Il tuo compito: Trascrivi senza alcuna modifica le righe comprese tra quella che contiene "The height and" e quella che contiene "I want to click", entrambe incluse. Ometti le immagini nella risposta.

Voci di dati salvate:
• • • • •
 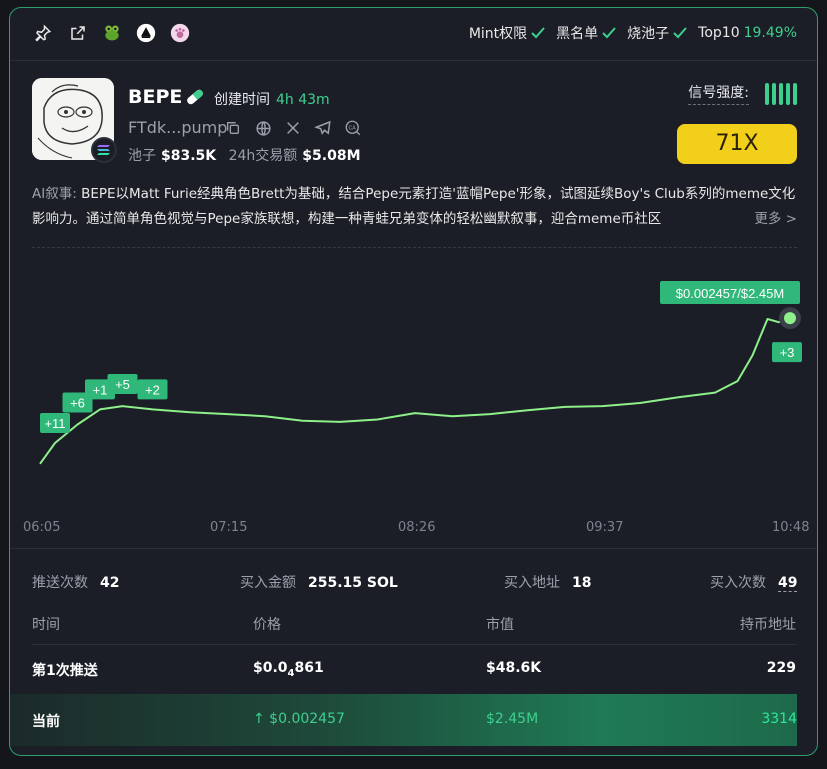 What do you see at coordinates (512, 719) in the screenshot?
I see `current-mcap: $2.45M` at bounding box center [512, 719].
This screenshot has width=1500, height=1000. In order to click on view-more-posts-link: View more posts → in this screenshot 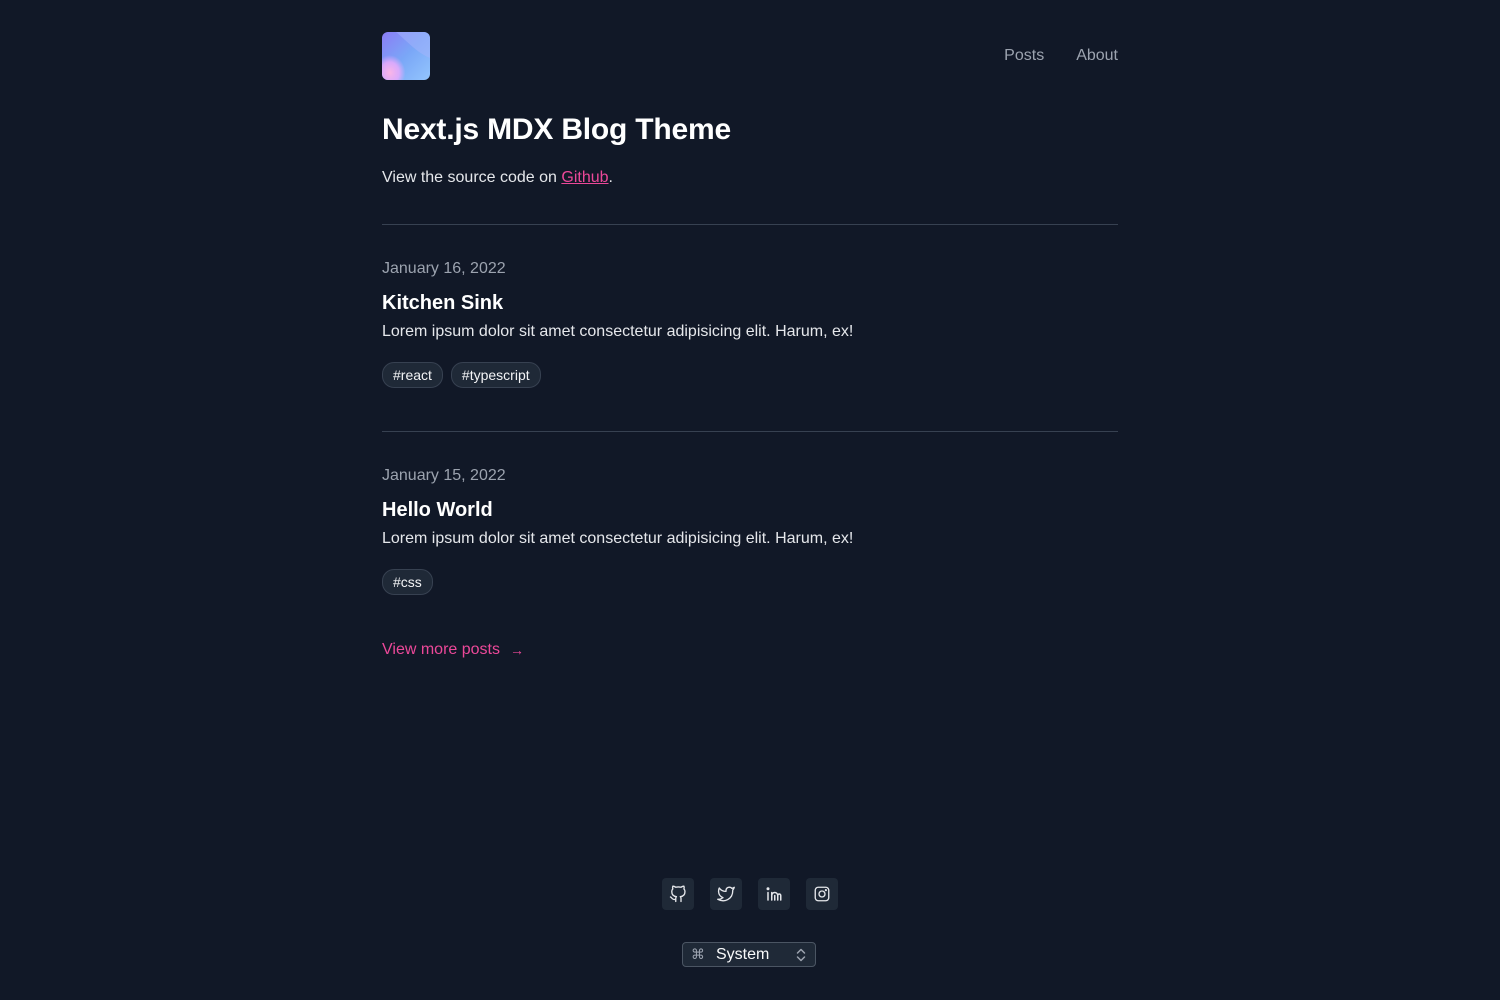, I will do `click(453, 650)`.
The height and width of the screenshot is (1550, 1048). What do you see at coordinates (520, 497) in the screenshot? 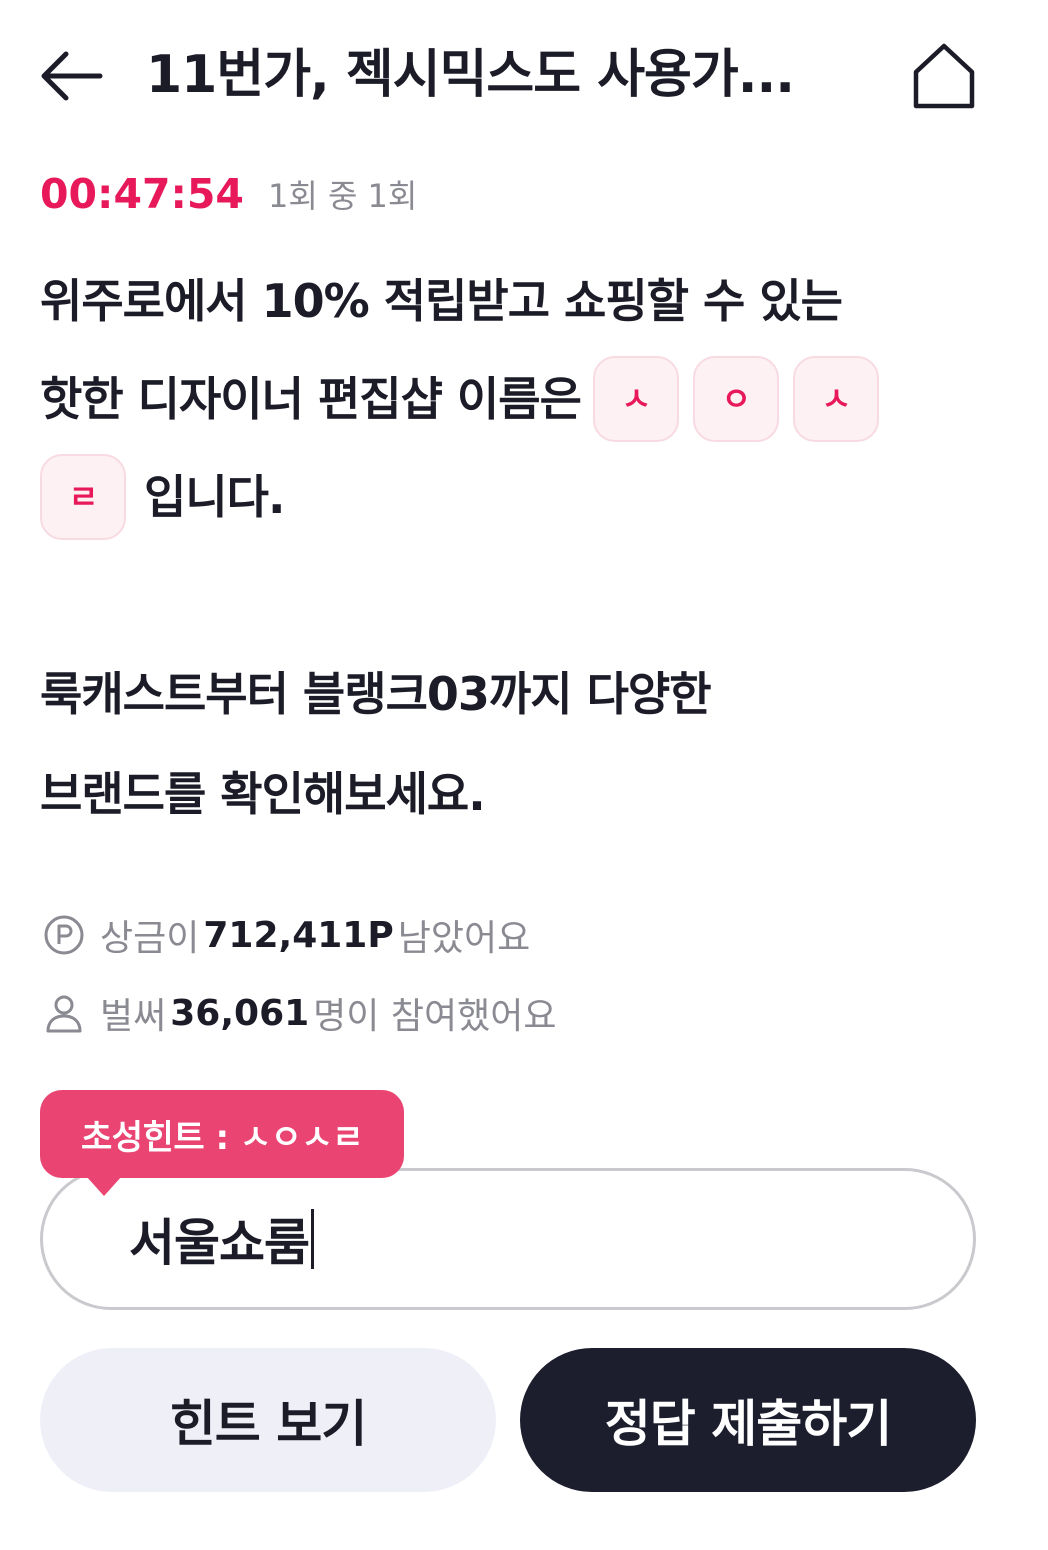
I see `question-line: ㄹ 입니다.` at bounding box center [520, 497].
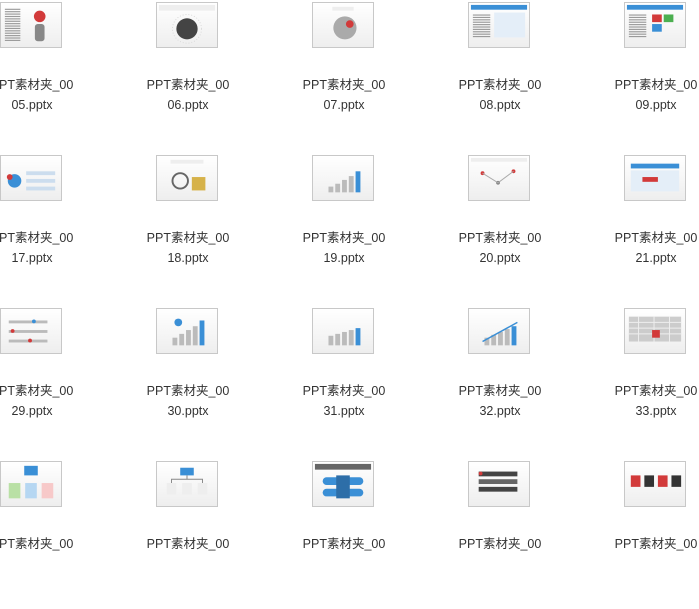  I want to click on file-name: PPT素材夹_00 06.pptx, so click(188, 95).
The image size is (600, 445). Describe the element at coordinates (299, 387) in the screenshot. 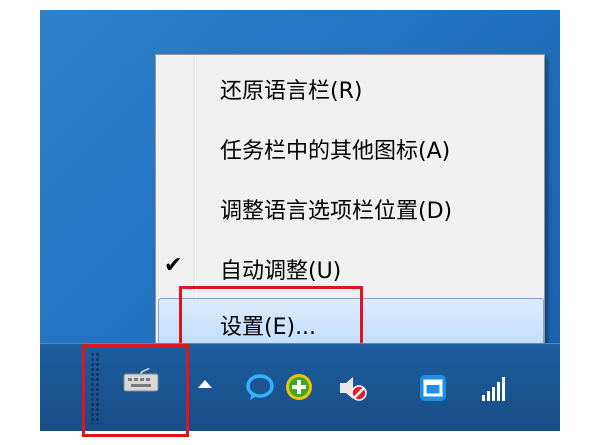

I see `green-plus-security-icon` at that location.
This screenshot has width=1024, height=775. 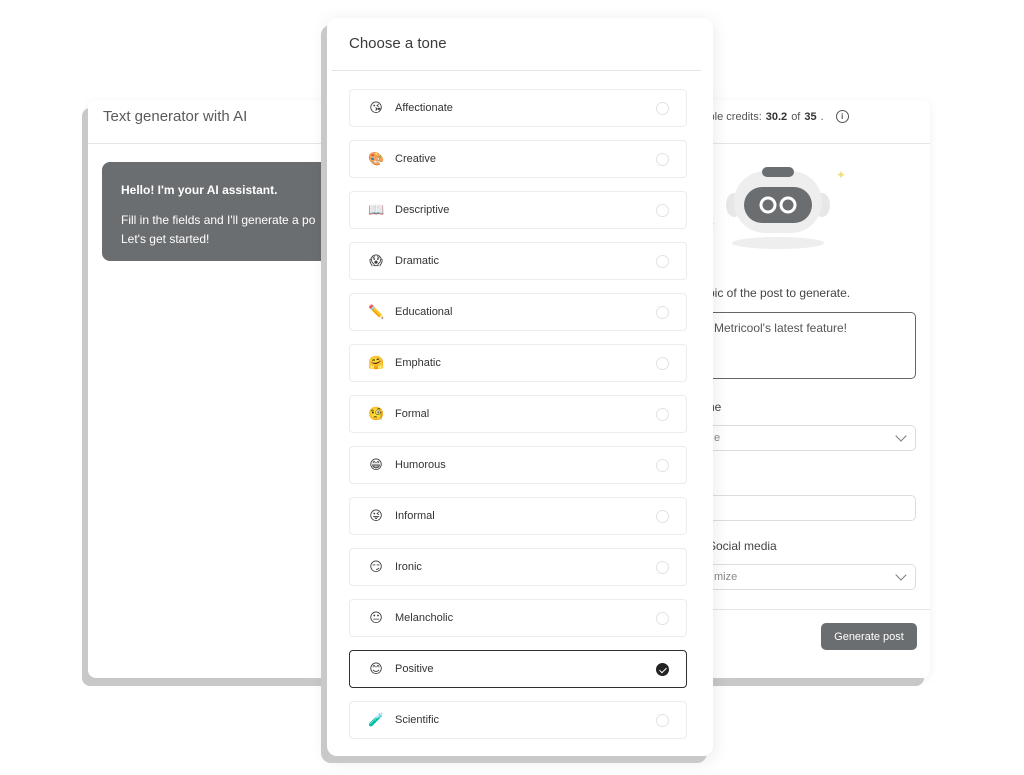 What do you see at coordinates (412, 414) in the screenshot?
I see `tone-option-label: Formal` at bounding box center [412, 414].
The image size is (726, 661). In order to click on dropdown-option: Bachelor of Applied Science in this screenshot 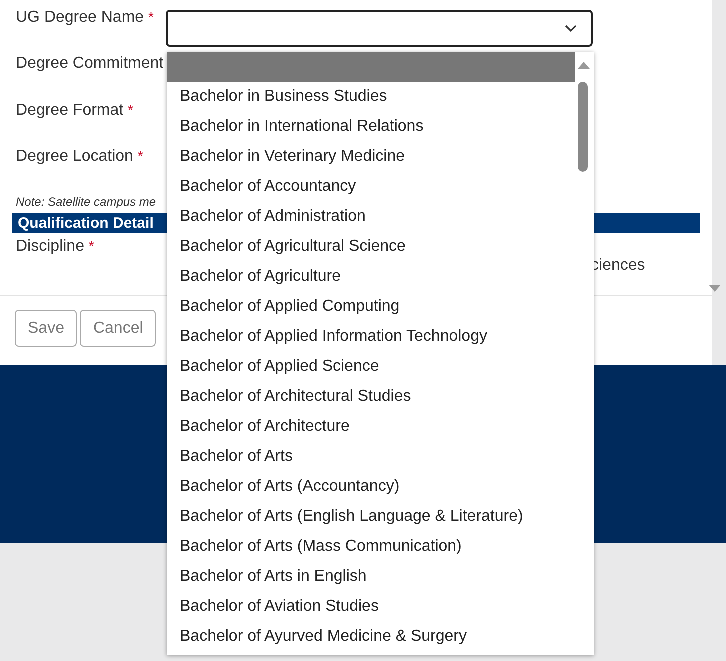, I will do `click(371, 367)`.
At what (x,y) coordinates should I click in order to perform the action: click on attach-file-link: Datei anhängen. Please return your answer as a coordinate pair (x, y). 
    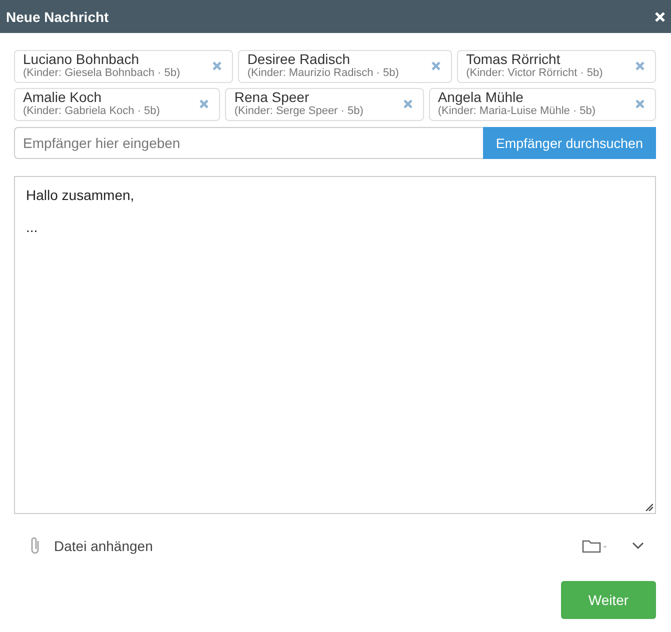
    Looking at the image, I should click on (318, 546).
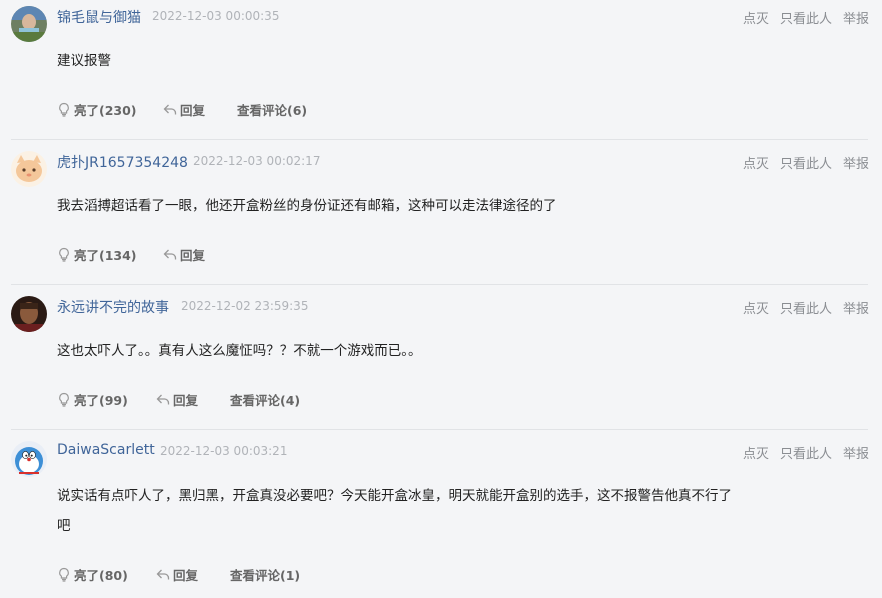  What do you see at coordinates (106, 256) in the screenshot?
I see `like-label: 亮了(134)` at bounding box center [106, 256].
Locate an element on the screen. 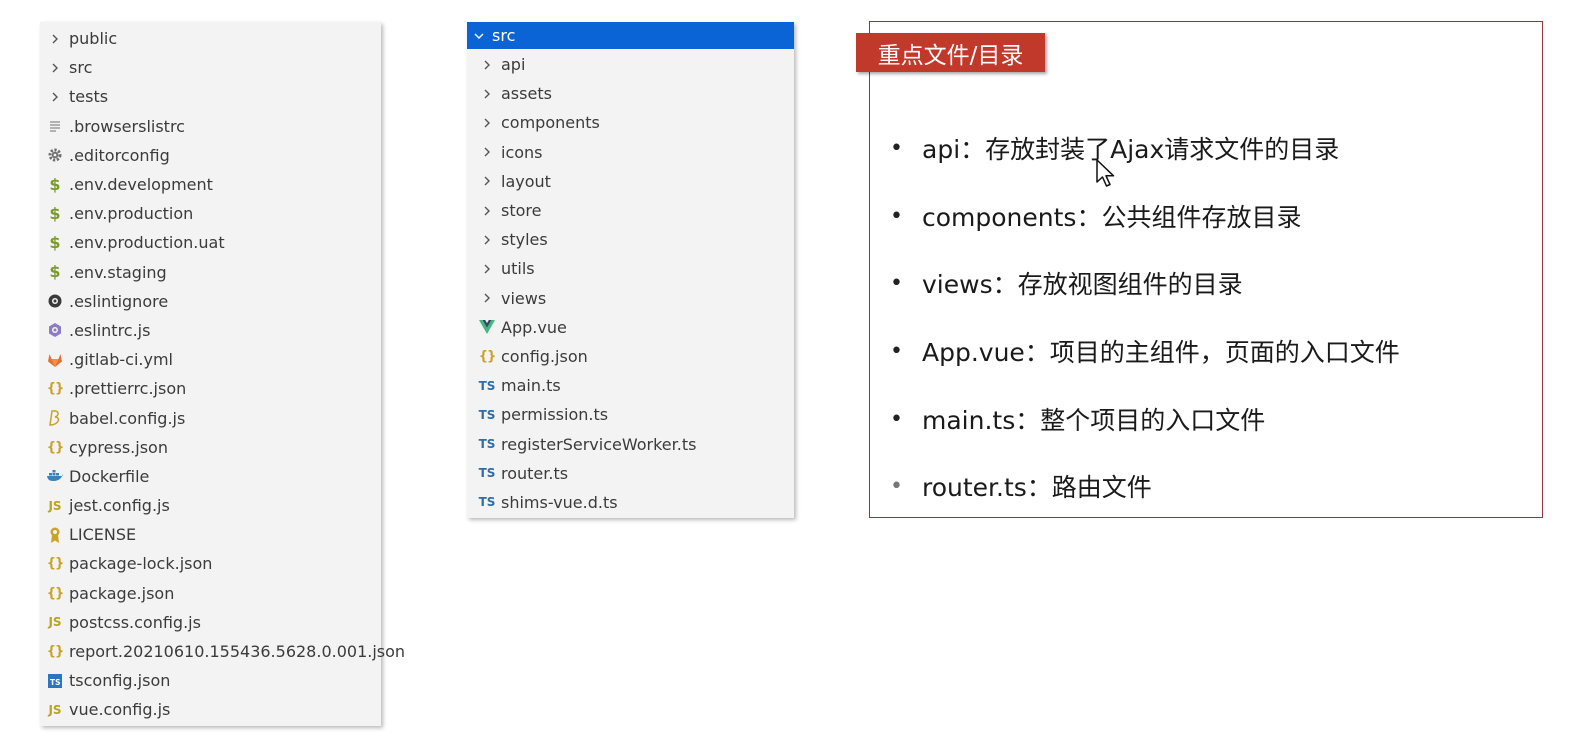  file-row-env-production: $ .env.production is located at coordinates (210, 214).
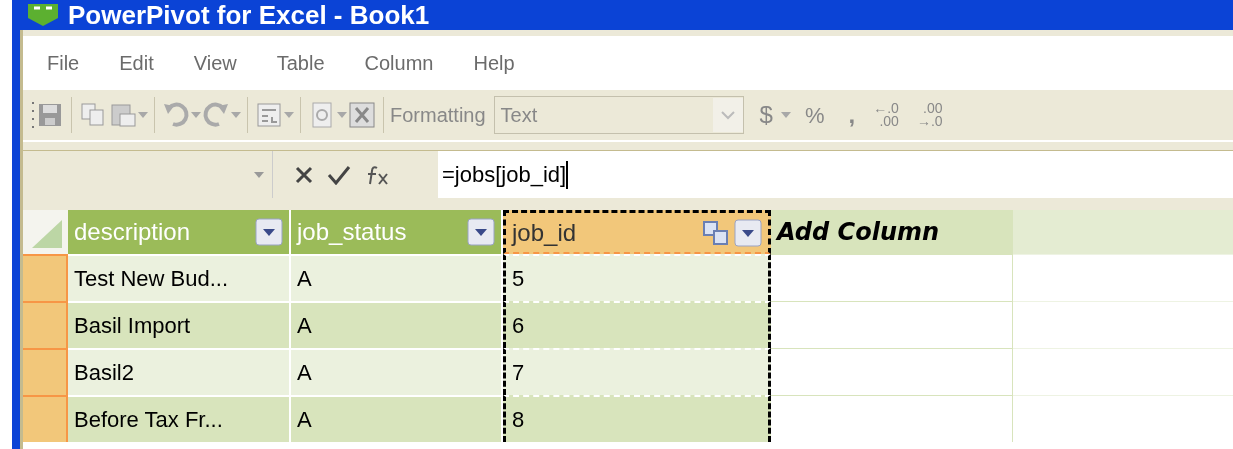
• • • • •
Risultato:
The height and width of the screenshot is (1550, 1048). What do you see at coordinates (520, 497) in the screenshot? 
I see `question-line: ㄹ 입니다.` at bounding box center [520, 497].
  I want to click on file-name: PPT素材夹_00 06.pptx, so click(188, 95).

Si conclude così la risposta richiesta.